SECONDO ANNO: Ricerca documentaria, filologia e umanistica digitale
L'annualità si focalizza sulla conoscenza avanzata delle strutture, sulla decifrazione filologica e sulla memoria collettiva.
Ricerca documentaria e manoscritti (Tradizione vs IA):
Teoria: Decifrazione di manoscritti originali in grafia maghrebina riguardanti il diritto consuetudinario (azerf) e testi religiosi ibaditi.
Integrazione Digitale: Supporto alla lettura paleografica tramite tecnologie OCR/HTR (Handwritten Text Recognition) per una prima trascrizione automatica, seguita dalla revisione critica umana di chi frequenta il corso..
Comunicazione e mediazione (Tradizione vs IA):
Teoria: Capacità di produrre sintesi e commenti critici direttamente in amazigh su testi specialistici e giornalistici (es.

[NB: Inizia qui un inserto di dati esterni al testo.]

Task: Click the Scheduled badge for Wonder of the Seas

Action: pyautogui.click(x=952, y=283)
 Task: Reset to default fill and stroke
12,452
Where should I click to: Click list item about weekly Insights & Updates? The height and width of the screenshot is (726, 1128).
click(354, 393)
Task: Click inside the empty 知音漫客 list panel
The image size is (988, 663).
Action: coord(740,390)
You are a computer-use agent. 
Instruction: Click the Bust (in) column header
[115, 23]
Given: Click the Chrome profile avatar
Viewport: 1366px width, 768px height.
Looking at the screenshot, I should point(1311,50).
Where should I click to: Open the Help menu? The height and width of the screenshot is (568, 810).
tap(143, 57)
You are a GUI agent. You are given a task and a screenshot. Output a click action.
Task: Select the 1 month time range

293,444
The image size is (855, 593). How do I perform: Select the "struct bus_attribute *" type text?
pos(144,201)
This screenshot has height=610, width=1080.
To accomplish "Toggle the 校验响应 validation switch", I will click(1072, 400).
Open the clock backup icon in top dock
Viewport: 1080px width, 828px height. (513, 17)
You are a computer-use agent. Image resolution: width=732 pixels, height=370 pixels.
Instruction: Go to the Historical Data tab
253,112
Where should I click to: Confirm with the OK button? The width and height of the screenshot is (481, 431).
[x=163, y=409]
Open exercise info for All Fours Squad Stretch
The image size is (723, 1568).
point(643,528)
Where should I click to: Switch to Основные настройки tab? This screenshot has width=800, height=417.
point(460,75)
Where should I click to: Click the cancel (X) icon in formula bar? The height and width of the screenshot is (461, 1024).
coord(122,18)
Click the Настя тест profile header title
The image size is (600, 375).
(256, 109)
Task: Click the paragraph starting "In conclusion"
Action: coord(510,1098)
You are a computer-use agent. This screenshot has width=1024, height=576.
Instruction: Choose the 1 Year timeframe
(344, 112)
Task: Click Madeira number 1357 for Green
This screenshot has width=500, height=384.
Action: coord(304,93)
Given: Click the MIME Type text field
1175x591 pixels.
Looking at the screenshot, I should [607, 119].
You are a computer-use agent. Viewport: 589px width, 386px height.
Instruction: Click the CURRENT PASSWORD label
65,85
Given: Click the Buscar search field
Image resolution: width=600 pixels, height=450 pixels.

Amaḍal Amazigh).
Integrazione Digitale: Utilizzo dell'IA per l'estrazione terminologica automatica e la creazione di glossari dinamici per la risoluzione di criticità legate a termini tecnici e burocratici.
Memoria e sostenibilità (Tradizione vs IA):
Teoria: Studio dell'identità attraverso media digitali, musica e narrativa; integrazione degli obiettivi dell'Agenda 2030 per la tutela dei diritti linguistici.
Integrazione Digitale: Introduzione alle Digital Humanities tramite la piattaforma Living Archives per la conservazione e analisi di performance orali (rap, rock) e materiali multimediali.
LETTERATURA AMAZIGH AVANZATA: Memoria e resistenze
Il corso analizza il patrimonio come "linguaggio del cuore" e "Altro-Archivio" di resistenza.
Ecocritica e mitopoiesi (Tradizione vs IA):
Teoria: Analisi di Tamurt n Ilfawn di M. Akunad come metafora dello squilibrio ecologico e sociale.
Integrazione Digitale: Utilizzo di strumenti digitali per la mappatura semantica dei temi ambientali e sociali, visualizzando il territorio come "soggetto vivo" attraverso grafici di relazioni concettuali.
Nuove oralità e performance (Tradizione vs IA):
Teoria: Analisi delle espressioni culturali contemporanee (rap, rock, blues) come contenitori di saggezza ancestrale e riparazione ontologica.
Integrazione Digitale: Applicazione di strumenti di trascrizione assistita (Speech-to-Text) per facilitare l'analisi testuale delle performance e la loro catalogazione nell'archivio digitale del corso.
Lingua Insegnamento
Italiano e amazigh/berbero
Altre informazioni
Per accedere al corso avanzato, gli studenti iscritti al primo anno della Laurea Magistrale devono aver sostenuto almeno due annualità di Lingua berbera durante il percorso di Laurea Triennale. In caso contrario, potranno frequentare il corso di Lingua berbera di livello base (LM base), che fornisce le competenze necessarie per affrontare successivamente il corso avanzato.